Willkommen zu Hause, Lucy Caldwell.

Na ja, ihr Zuhause war es eigentlich nicht, oder doch nur vorübergehend. Lucy hielt ihren Minibus an und sah zu dem fremden Haus hinüber. Mit seiner rustikalen Mischung aus Balken und Stein und den vielen Ecken und Winkeln war es ein sehr sympathisches Haus, fand sie. Und es war schön, keine Frage. Aber es war nicht ihr Haus. Es war nur eine Übergangslösung.

„Mom, steig endlich aus.“

Lucy schreckte auf und lächelte ihren achtjährigen Sohn an. „Entschuldige. Ich habe ein bisschen geträumt. Also, dann komm. Mal sehen, was uns hier erwartet.“

Sie öffnete ihre Tür und stieg aus. Cain rutschte über die Sitzbank und folgte ihr.

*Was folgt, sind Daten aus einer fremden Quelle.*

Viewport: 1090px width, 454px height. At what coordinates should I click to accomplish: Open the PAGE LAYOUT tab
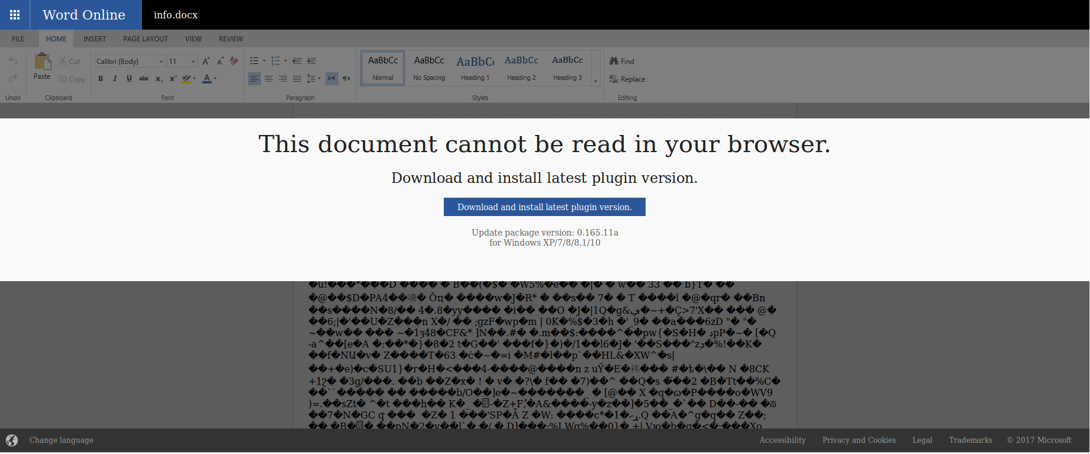click(145, 39)

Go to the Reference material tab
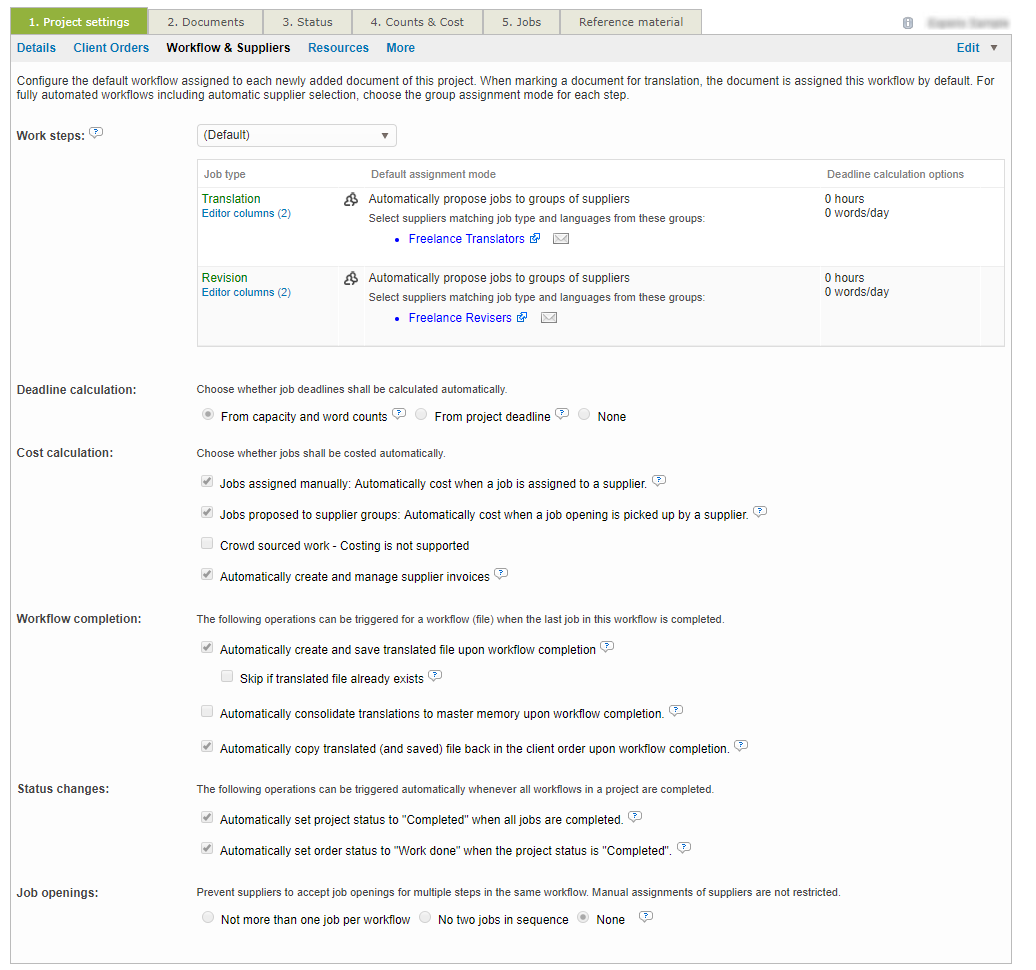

„Darf ich dich darauf aufmerksam machen, dass du eine eigene Tür hast?“, erinnerte Lucy ihn zum bestimmt hundertsten Mal.

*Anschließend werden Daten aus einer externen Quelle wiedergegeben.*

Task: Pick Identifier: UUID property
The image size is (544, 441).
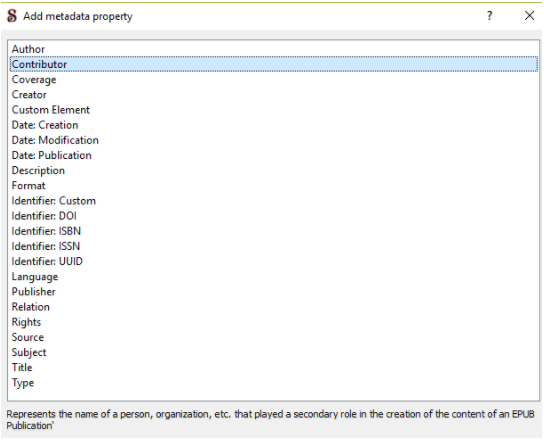Action: [274, 261]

Cain trat unruhig von einem Fuß auf den anderen. „Ich muss mal.“

Lucy strich ihm eine braune Locke aus der Stirn. „Ja, ich weiß. Fünf Minuten wirst du es doch wohl noch aushalten.“

„Aber ich muss jetzt gleich!“, quengelte Cain.

An seinem Herumzappeln merkte Lucy, dass es wirklich höchste Zeit war. „Es hilft nichts. Wir müssen erst ins Haus.“ Sie ließ ihre Sachen im Wagen, nahm Cain an der Hand und zog ihn hinter sich her zur Tür.

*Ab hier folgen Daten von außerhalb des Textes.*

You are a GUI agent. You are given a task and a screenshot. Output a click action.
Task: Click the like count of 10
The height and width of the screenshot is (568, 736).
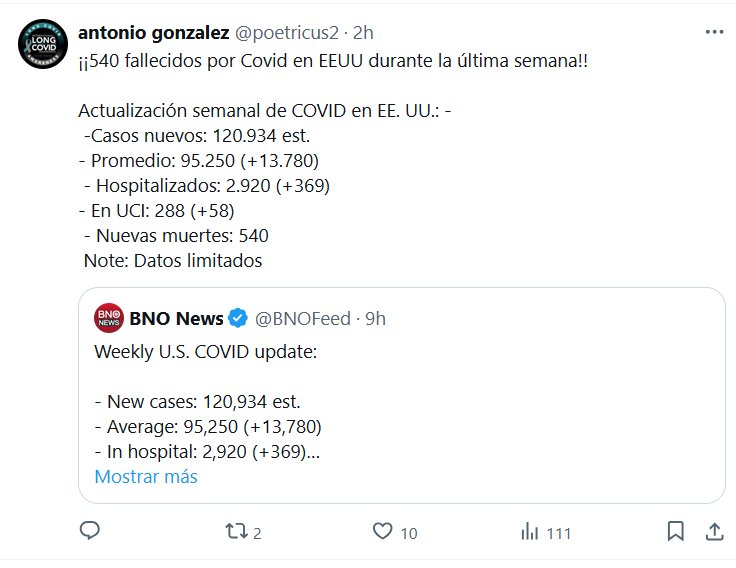[408, 533]
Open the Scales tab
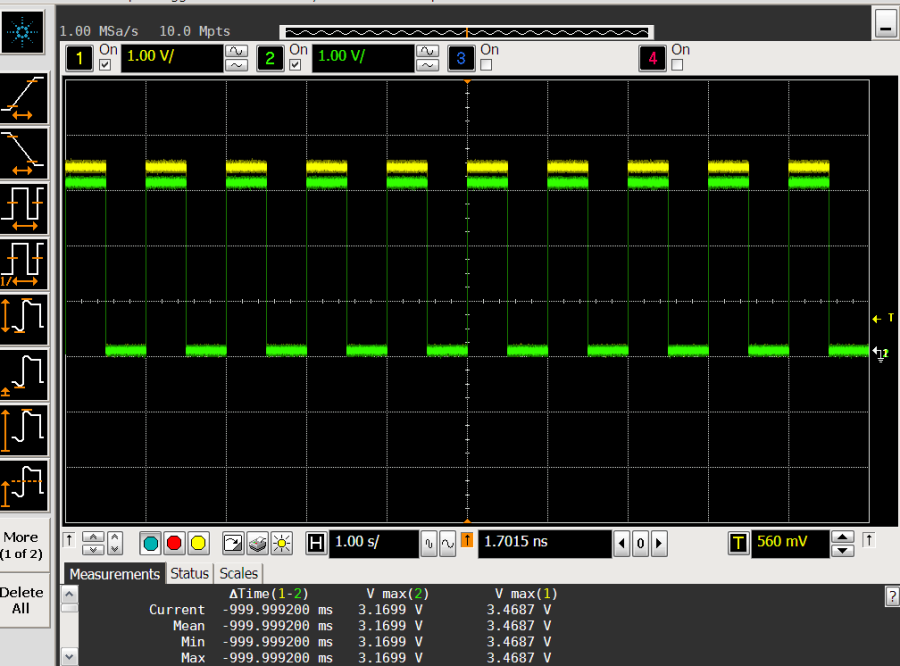 click(238, 573)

Es wird ein wunderbarer Sommer werden, redete sie sich ein, um sich Mut zu machen. Schließlich hatte sie alles ganz genau durchdacht und geplant. Es war die ideale Lösung.

Sie klingelte und wartete. Nichts rührte sich. Sie klingelte noch einmal. Und ein drittes Mal. Offenbar war niemand zu Hause.

„Mom, ich muss aber ganz nötig.“ Verzweiflung klang aus Cains Stimme.

Ein Unheil drohte. Bei all ihrem Pläneschmieden hatte sie übersehen, dass kleine Jungen manchmal ganz dringend „mussten“ und nicht konnten, weil niemand ihnen die Tür aufmachte.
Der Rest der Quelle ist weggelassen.